Imagine that you’re on the board of IBM, and the opportunity comes up to partner with the Bill & Melinda Gates Foundation to counter infant mortality. A no-brainer, right? Not necessarily, if you have shareholders to satisfy and a bottom line to maintain.

This is the kind of hypothetical that Harvard Law students regularly ponder in Hillary A. Sale’s course Corporate Boards and Governance, which brings in a range of high-profile visitors to share their experience with students.

Sale ’93, a professor of law and of management at Washington University in St. Louis, is the Sullivan & Cromwell Visiting Professor of Law at HLS this spring. During a session of the class in early March, the students got expert guidance from H. Rodgin Cohen ’68, senior chair of Sullivan & Cromwell, and Melissa Sawyer, a partner in the firm. Both have done some top-level troubleshooting: Cohen brokered the deal that put Fannie Mae and Freddie Mac under federal conservatorship, and then counseled the biggest of Wall Street’s giants (Lehman Brothers, AIG, Goldman Sachs, and JPMorgan Chase among them) during the financial crisis of 2008.

Sawyer is a leading adviser on corporate governance, having worked on some of the notable mergers of recent years, including AT&T’s pending acquisition of Time Warner Inc. As she told the class, “A merger is the moment in a company’s life that really puts in stark relief the potential for conflict and cooperation between shareholders and management teams.”

That week, the class took on the charged atmosphere of a boardroom as the students, who’d studied the hypotheticals and submitted their answers in advance, engaged in a lively back-and-forth with the guest lecturers. “It’s where theory meets reality,” Sale said. Students are divided into teams and work together on projects, submit their reports, and then receive peer reviews in and out of the classroom. “The class is really about taking the academic research and seeing how it applies to board decision-making. The students read and discuss academic papers and carry that into team-based projects.” Other guest lecturers this spring have ranged from Debra Lee ’80 (CEO of BET Networks and on boards of Marriott and Twitter) to Deirdre Stanley ’89 (EVP and GC of Thomson Reuters) to Rebecca Onie ’03 (co-founder and CEO of Health Leads), to name just a few.

In the Gates Foundation hypothetical, the class ultimately decided in favor of the investment. But the reasoning went beyond simple conscience and more into practicality. Cohen began by asking, only half-jokingly, whether “corporate social responsibility” is an oxymoron. “There are a lot of social activists there [at the theoretical company], but why would a shareholder care about that? What’s in it for them?” Sawyer asked. One student replied that it’s about the corporate image, what it says about the management of employees and the way you structure your product.

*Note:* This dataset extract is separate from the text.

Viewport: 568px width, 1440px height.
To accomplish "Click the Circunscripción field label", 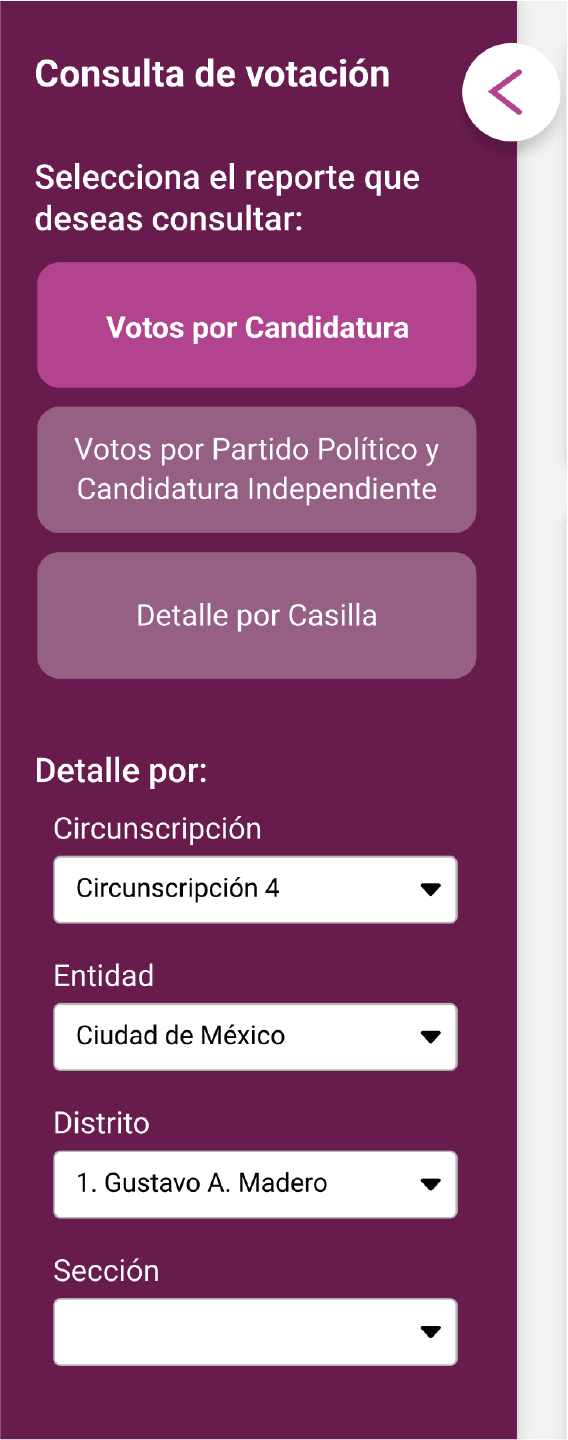I will tap(157, 829).
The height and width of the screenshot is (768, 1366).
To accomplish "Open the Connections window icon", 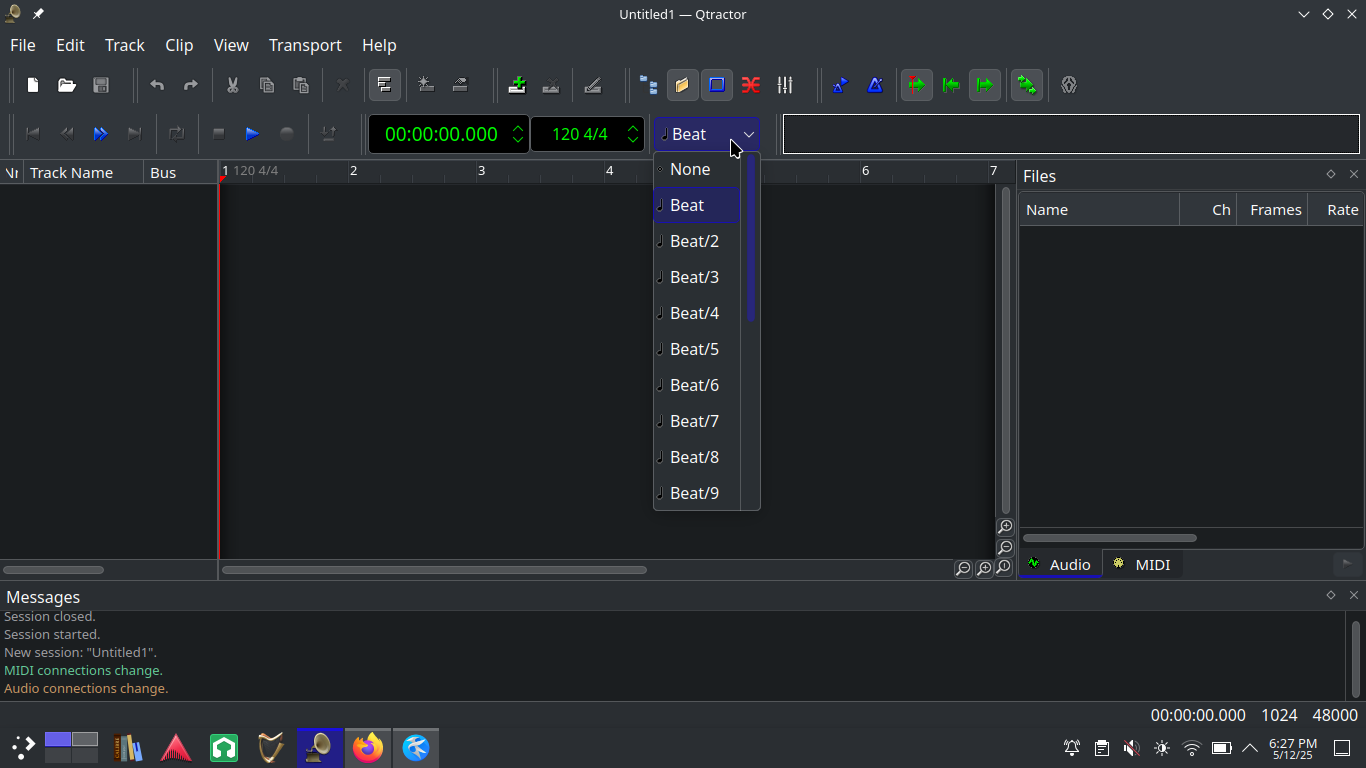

Cohen confirmed that image is a strong concern. “There are three aspects of social responsibility that can be squared with a director’s legal duty to the shareholders,” he said. “The first is that your most valuable asset is your reputation — you lose that, you’re in deep trouble. The second is the appeal to millennials: You want to be seen as a company of choice. And if you’re viewed as not socially responsible, you’re going to restrict the bright young people that you’re able to attract. And the third is that there are now major funds set up to invest in socially responsible companies.” Still, Sawyer pointed out, every responsible investment doesn’t automatically get green-lighted. “Most of the Vanguards and BlackRocks of the world look at this on a case-by-case basis.”

The other hypothetical during the afternoon discussion focused on how the board should be structured as the current members transition out. This was a chance to explore what happens as a company changes its strategy — here into financial technology — and the larger questions of how to form a board, as well as what changes the board of a well-established company needs to make in the current climate.

The composition of a board has become a higher-profile issue lately, Cohen said. “In the last 15 years, we have seen an increasing focus on this people factor. With the fiascos at Enron and WorldCom, there were clearly major failures in leadership. They now want boards to be more sophisticated, more involved, more expert.” Sawyer also challenged the students to think about why they presumed a board would need frequent turnover. The hypothetical allowed the students to explore questions about how changes in a company’s strategy might play out in its board composition discussions.

The question of diversity came up as well. While most boards aim for gender and ethnic diversity, other issues have come into play — for instance, Sawyer pointed out that sexuality has only lately begun to factor in. Some boards are aiming for younger membership, which can lead to concerns about ageism. Sawyer said that Starbucks lately became the first major company to put a millennial on its board. “They wanted someone from the tech industry who had experience running a startup, and to get that, you have to go young.”

As Cohen pointed out, there are no definitive answers to any of these questions. But the interchange at Harvard proved enlightening on both sides. As he told the class: “The answers that you gave were clearly thoughtful. But what I would say most impressed me is how much you made me think as well.”